▶
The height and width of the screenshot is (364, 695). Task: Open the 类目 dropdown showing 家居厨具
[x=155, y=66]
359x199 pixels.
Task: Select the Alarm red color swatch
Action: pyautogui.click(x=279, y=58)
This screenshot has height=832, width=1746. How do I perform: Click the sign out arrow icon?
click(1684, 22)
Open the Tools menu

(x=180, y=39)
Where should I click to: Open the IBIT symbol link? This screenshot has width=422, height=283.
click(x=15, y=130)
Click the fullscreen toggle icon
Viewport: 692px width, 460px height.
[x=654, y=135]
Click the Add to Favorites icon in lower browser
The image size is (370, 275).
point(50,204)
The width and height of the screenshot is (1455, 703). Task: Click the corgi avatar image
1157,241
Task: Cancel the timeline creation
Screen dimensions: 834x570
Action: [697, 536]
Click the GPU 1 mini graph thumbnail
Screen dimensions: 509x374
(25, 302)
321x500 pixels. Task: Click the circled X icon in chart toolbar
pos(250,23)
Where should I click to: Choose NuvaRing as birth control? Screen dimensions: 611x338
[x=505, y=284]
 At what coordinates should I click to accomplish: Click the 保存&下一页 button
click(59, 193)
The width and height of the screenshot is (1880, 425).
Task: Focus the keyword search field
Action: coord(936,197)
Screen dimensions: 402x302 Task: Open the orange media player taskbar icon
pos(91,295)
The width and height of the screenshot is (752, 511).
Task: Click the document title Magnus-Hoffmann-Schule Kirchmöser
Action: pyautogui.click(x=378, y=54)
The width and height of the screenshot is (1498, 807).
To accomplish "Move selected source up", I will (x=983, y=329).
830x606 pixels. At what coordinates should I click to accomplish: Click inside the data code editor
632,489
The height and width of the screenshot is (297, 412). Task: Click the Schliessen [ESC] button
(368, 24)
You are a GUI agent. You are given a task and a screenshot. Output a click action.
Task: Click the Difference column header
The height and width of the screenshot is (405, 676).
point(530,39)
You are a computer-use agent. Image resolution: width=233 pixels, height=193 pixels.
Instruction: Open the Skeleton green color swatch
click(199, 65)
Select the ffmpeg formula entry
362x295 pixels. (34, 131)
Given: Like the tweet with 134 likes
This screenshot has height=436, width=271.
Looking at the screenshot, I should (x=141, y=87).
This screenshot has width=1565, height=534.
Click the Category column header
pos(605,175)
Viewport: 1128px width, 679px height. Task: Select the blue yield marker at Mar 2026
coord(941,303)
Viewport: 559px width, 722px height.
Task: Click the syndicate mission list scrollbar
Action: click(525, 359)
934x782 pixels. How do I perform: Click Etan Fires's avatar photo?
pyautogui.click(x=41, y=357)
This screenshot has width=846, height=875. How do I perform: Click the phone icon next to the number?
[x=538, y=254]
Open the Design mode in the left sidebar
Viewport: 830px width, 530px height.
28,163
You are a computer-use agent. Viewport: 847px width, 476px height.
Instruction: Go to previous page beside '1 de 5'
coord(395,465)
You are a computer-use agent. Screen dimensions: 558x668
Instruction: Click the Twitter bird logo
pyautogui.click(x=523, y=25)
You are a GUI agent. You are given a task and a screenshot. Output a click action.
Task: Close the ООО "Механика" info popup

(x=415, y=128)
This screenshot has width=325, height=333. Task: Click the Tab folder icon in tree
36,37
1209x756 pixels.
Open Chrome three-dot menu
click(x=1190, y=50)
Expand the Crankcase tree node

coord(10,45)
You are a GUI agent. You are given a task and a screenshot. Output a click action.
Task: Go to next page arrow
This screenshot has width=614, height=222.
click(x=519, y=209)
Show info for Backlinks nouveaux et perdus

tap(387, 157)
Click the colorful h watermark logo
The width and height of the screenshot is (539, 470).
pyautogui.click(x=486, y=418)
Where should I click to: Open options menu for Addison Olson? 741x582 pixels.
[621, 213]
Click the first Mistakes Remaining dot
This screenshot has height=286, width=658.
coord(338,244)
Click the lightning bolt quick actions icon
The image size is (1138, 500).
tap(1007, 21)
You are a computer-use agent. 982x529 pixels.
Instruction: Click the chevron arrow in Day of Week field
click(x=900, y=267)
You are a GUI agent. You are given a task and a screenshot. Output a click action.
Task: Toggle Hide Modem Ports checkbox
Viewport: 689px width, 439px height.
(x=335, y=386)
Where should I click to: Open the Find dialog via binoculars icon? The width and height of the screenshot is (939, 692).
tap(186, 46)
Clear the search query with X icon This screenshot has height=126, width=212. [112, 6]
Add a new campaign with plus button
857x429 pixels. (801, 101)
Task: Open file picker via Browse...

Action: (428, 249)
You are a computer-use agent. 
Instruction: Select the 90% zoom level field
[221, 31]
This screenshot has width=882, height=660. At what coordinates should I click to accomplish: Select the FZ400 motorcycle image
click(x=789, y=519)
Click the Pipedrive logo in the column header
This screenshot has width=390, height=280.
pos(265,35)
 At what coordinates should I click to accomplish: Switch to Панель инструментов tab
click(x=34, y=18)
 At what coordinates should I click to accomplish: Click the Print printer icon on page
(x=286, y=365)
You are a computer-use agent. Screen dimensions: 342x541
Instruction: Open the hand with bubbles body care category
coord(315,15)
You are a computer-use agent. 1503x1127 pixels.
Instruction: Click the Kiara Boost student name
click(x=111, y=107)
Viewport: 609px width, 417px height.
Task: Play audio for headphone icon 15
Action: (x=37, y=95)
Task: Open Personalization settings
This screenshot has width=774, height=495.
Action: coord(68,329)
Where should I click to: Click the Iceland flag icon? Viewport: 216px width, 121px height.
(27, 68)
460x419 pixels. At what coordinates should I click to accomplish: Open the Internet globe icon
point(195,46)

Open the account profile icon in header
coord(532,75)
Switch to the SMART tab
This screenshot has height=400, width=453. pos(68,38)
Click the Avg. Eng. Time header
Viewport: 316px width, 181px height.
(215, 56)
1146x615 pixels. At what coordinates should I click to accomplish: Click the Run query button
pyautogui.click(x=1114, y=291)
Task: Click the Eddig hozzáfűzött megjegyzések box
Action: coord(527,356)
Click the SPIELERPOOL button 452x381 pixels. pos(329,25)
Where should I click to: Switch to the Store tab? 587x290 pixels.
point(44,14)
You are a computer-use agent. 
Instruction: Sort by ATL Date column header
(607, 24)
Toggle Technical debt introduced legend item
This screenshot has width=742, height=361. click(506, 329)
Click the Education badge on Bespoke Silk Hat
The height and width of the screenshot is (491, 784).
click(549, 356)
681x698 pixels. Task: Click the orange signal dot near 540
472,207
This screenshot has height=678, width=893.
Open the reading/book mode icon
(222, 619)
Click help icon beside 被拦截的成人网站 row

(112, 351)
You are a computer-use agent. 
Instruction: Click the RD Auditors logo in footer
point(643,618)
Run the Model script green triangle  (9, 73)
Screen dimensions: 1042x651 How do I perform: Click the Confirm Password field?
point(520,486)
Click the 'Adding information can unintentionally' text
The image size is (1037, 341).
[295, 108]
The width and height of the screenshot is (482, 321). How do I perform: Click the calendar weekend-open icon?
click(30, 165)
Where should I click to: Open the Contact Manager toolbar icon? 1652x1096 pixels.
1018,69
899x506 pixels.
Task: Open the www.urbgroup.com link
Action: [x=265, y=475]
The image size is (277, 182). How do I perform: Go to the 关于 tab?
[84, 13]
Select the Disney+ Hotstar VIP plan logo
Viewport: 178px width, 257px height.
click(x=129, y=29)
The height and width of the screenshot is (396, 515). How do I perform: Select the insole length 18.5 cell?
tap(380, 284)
◀
In the listing above, find the line with "The width and height of the screenshot is (539, 470)." and the line with "Click the first Mistakes Remaining dot", then reproduce both and every line between them exactly.

The width and height of the screenshot is (539, 470).
pyautogui.click(x=486, y=418)
Where should I click to: Open options menu for Addison Olson? 741x582 pixels.
[621, 213]
Click the first Mistakes Remaining dot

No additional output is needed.